# Pinned/Pinless Blade Conversion



## kdampney (10 Feb 2014)

I'm sure this has probably been answered before, but I can't find an answer in the forum.

I have a SIP 01373 scrollsaw, and am trying to use pinless blades. The clamps look just like the Axminster ones here: http://www.axminster.co.uk/blade-clamp-for-awvfs-fretsaw

How do you go about making sure your pinless blades are lined up at the right height, in both the top and bottom clamps? Do you do it by eye, and then tension it a bit more or less, or have you modified your clamps so the blades fit in exactly right each time? If so, how?

When I try tensioning, or turn on after applying tension, the blade often pings out - how do you increase the grip on the blade in the clamps? I've tried rubbing a little fine sandpaper on the inside of the clamp, just wondering if anything else helps.

Thanks in advance!


----------



## bodgerbaz (10 Feb 2014)

My saw is pinless as standard so I may not be able to help but I'll try.

With my pinless saw I attach a blade clamp to a blade with a key then install the blade into the saw. That fixes the bottom. I then offer up the blade to the top clamp on the 'C' arm and tighten it onto the arm with the thumbscrew. I then adjust the tension until it hits the right note.

With the link you sent, it would seem that you clamp the blade at the bottom using an allen key then offer it up and tighten the top using the allen key. If its 'pinging' out you may have to tighten it up a bit more?

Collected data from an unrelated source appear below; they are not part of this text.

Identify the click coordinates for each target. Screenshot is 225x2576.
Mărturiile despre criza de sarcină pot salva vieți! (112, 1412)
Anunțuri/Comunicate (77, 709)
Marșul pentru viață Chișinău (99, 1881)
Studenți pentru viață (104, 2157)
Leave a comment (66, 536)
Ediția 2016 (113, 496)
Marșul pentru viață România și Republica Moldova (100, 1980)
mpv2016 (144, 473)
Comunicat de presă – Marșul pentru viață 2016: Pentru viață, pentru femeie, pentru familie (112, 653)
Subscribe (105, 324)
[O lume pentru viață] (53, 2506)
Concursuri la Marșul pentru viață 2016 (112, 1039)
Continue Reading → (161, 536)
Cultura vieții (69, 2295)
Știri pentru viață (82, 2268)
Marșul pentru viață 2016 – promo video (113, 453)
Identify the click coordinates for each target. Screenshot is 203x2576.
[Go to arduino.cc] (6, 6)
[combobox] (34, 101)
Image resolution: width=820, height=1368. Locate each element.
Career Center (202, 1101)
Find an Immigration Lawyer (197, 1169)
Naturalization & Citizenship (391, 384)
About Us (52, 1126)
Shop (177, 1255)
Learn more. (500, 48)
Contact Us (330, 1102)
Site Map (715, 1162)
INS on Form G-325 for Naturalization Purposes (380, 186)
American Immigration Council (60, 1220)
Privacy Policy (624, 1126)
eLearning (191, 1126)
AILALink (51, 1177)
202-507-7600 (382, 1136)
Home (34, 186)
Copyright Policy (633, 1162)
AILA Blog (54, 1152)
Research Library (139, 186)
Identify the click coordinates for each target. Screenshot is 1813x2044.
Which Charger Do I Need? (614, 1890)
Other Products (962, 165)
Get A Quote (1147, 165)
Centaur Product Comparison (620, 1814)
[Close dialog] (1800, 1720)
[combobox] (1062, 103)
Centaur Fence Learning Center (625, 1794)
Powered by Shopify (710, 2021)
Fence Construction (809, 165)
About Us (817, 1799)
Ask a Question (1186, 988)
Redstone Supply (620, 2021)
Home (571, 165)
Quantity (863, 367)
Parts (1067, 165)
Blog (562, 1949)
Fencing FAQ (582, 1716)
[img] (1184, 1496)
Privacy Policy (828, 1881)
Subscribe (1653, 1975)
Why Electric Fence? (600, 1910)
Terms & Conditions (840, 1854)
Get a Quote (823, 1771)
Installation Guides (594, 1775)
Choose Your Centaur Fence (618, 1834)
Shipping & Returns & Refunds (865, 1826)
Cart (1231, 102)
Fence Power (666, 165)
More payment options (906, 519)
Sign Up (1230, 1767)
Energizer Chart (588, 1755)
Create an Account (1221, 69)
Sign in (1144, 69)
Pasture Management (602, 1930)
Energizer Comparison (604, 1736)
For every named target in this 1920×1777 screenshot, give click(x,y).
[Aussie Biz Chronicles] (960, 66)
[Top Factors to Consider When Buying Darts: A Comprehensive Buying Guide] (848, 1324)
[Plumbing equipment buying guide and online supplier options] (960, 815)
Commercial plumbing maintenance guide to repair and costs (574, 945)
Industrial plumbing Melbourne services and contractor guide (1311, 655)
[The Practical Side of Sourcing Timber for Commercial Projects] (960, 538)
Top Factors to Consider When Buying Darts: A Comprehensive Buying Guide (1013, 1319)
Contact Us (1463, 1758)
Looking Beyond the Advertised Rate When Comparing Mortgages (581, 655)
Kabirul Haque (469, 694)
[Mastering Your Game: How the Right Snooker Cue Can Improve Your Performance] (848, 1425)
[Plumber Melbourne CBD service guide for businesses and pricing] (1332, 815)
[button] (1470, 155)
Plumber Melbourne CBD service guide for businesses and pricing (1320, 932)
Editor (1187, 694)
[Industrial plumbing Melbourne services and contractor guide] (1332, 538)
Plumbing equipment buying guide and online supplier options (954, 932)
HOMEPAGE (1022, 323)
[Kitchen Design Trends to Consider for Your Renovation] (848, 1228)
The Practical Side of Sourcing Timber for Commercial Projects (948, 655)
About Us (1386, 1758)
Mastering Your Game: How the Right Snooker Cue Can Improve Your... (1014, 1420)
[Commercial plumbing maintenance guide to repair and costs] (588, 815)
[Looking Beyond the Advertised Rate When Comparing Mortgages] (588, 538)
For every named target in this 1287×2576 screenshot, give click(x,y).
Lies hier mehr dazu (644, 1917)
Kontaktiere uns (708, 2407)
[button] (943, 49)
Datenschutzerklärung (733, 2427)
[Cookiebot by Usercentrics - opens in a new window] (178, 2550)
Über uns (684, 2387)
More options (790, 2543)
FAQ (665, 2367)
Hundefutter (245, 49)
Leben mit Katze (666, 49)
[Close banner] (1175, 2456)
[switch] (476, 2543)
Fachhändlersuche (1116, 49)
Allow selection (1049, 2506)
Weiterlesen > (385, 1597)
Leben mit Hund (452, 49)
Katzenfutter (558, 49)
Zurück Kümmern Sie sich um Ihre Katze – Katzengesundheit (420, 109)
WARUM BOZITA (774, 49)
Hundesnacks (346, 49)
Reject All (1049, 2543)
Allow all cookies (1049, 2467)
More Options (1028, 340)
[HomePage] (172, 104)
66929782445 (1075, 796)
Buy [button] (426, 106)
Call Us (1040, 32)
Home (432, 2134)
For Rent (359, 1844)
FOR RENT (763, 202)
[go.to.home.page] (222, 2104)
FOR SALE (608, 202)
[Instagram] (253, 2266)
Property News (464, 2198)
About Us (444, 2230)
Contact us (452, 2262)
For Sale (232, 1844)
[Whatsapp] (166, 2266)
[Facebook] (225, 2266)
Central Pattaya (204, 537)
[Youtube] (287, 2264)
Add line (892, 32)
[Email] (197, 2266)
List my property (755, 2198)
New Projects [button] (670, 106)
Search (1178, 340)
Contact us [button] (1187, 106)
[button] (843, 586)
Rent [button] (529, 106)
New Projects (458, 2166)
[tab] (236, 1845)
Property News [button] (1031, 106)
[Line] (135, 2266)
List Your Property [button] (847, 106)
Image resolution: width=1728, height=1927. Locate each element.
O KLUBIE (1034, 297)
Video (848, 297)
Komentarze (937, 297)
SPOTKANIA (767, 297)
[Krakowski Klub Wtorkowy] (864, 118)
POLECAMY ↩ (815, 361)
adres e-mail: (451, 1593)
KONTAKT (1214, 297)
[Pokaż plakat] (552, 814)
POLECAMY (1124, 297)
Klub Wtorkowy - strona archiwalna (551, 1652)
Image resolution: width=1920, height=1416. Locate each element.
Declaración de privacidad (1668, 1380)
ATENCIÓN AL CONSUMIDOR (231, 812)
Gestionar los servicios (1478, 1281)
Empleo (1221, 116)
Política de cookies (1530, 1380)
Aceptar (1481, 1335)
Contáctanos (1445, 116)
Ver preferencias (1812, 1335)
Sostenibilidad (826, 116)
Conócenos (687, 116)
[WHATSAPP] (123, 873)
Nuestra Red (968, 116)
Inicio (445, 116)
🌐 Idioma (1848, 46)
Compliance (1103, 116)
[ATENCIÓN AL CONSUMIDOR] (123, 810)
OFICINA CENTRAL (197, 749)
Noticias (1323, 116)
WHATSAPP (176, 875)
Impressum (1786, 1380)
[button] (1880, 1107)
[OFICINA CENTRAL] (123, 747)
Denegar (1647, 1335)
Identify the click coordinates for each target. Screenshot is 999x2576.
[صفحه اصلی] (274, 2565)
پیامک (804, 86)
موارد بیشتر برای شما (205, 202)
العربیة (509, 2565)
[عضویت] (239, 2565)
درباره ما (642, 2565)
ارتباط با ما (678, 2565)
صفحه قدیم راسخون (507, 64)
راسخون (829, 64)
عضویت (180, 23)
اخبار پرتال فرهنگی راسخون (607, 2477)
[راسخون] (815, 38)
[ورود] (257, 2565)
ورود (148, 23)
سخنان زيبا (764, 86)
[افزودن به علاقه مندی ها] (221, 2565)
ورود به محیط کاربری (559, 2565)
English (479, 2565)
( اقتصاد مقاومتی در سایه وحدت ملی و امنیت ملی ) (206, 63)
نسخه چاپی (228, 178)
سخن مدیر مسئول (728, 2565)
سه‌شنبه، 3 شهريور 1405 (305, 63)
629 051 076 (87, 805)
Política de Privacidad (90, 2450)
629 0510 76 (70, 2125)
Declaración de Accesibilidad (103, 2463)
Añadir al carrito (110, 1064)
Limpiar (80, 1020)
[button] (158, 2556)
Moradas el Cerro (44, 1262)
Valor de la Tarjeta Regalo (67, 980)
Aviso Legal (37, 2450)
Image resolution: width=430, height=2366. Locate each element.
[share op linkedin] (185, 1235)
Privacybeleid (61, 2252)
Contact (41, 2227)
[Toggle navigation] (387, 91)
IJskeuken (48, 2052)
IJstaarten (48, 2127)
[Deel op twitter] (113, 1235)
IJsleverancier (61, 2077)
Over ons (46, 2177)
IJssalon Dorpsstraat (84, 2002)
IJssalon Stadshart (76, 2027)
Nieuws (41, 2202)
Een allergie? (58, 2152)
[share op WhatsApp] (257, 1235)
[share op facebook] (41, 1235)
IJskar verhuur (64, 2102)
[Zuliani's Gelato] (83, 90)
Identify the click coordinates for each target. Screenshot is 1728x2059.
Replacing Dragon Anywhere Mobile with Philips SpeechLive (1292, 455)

Sorry I can't be more helpful but its easier to envision it when its in front of you.

Barry


----------



## kdampney (10 Feb 2014)

Thanks for the reply Barry.

Generally I release the tension, clamp the blade in at the top (where I can see what I'm doing, and guesstimate where the blade would be if it were pinned). I then hold down the arm and try to clamp at the bottom, where I can barely see what's going on, then re-apply tension, however that can cause the blade to pop out.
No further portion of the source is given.